Aim of the task: Output each record below exactly as it stands, leaving out the pictures.

Pixel coordinate grounding data
######
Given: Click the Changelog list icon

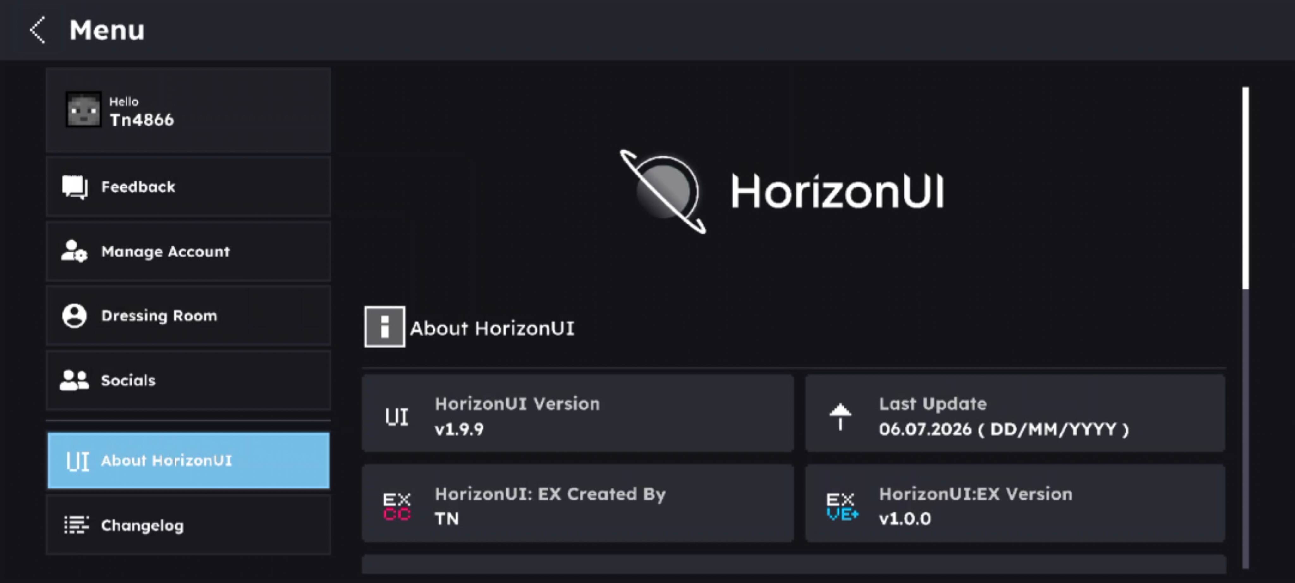Looking at the screenshot, I should point(76,525).
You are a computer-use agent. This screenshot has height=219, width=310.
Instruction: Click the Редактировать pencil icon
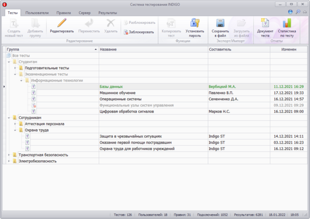(x=61, y=23)
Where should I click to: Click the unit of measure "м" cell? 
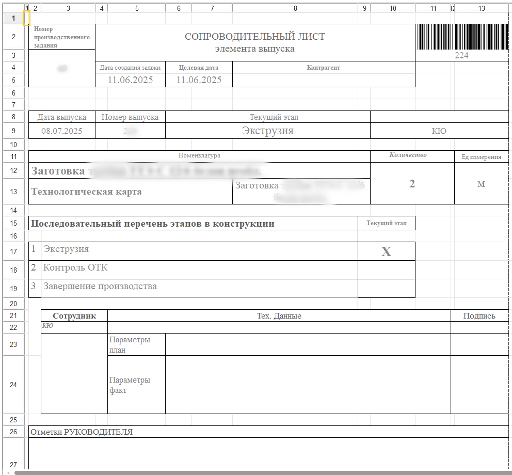[x=481, y=184]
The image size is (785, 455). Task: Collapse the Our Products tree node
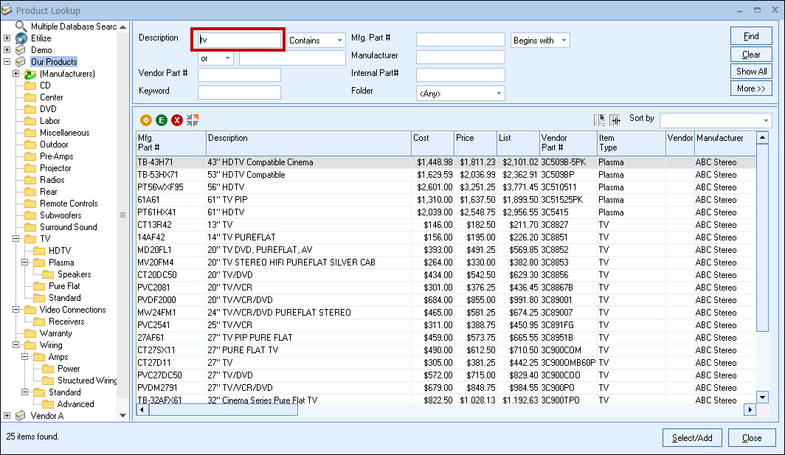pos(7,62)
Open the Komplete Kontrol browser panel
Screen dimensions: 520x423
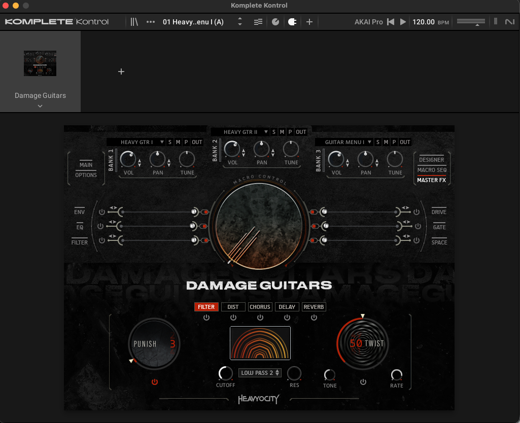134,22
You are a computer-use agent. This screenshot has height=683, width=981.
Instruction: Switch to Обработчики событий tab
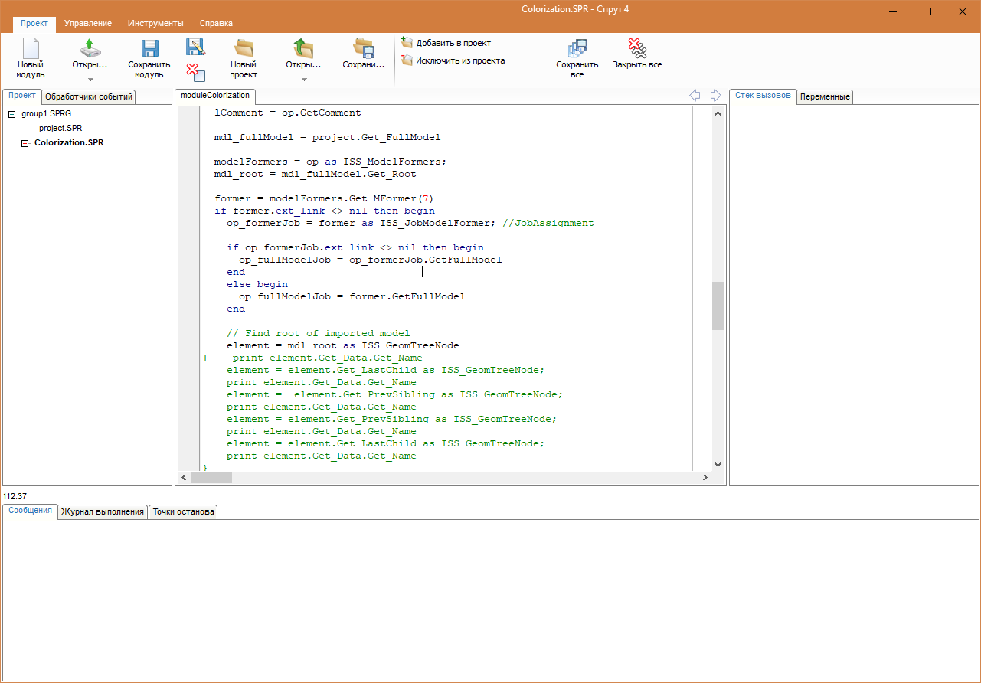click(x=89, y=96)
######
Expected output:
Given: Click the Changelog list icon

Looking at the screenshot, I should point(76,525).
You are a computer-use agent. This screenshot has height=219, width=310.
Instruction: Click the Редактировать pencil icon
(x=61, y=23)
Where should I click to: Click the unit of measure "м" cell? 
[x=481, y=184]
The image size is (785, 455). Task: Collapse the Our Products tree node
pos(7,62)
Open the Komplete Kontrol browser panel
Screen dimensions: 520x423
134,22
You are a computer-use agent. This screenshot has height=683, width=981.
Instruction: Switch to Обработчики событий tab
click(x=89, y=96)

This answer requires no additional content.